--- DATA SECTION ---
:::::

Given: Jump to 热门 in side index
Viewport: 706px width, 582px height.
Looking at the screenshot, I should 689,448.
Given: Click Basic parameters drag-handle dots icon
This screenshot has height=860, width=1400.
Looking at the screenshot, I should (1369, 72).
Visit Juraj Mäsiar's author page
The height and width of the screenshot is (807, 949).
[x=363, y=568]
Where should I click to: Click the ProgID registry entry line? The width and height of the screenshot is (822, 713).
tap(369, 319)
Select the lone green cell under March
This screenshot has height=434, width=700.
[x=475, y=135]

:::::

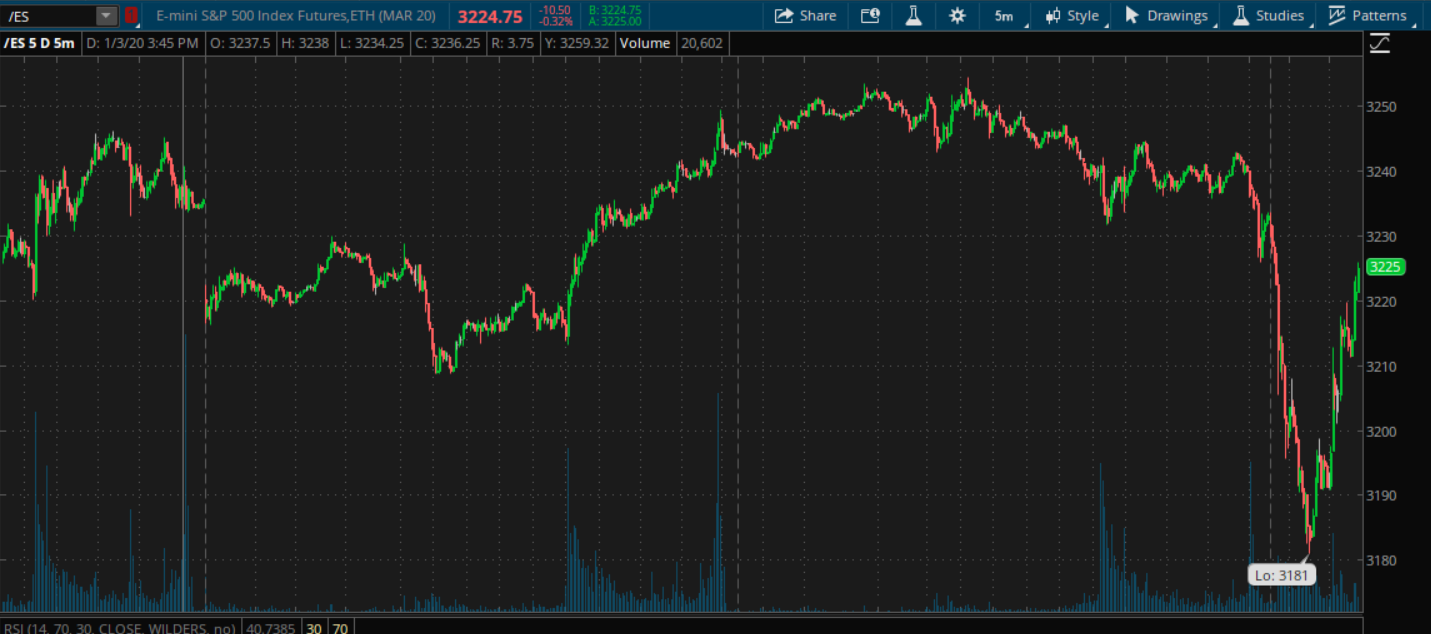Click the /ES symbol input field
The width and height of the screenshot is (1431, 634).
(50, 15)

:::::

--- WORK TO BE COMPLETED ---
Copy the records above word for word, starting at the line that contains "Visit Juraj Mäsiar's author page" and ending at the line that contains "[x=475, y=135]".

--- OUTPUT FOR THIS EXERCISE ---
Visit Juraj Mäsiar's author page
The height and width of the screenshot is (807, 949).
[x=363, y=568]
Where should I click to: Click the ProgID registry entry line? The width and height of the screenshot is (822, 713).
tap(369, 319)
Select the lone green cell under March
This screenshot has height=434, width=700.
[x=475, y=135]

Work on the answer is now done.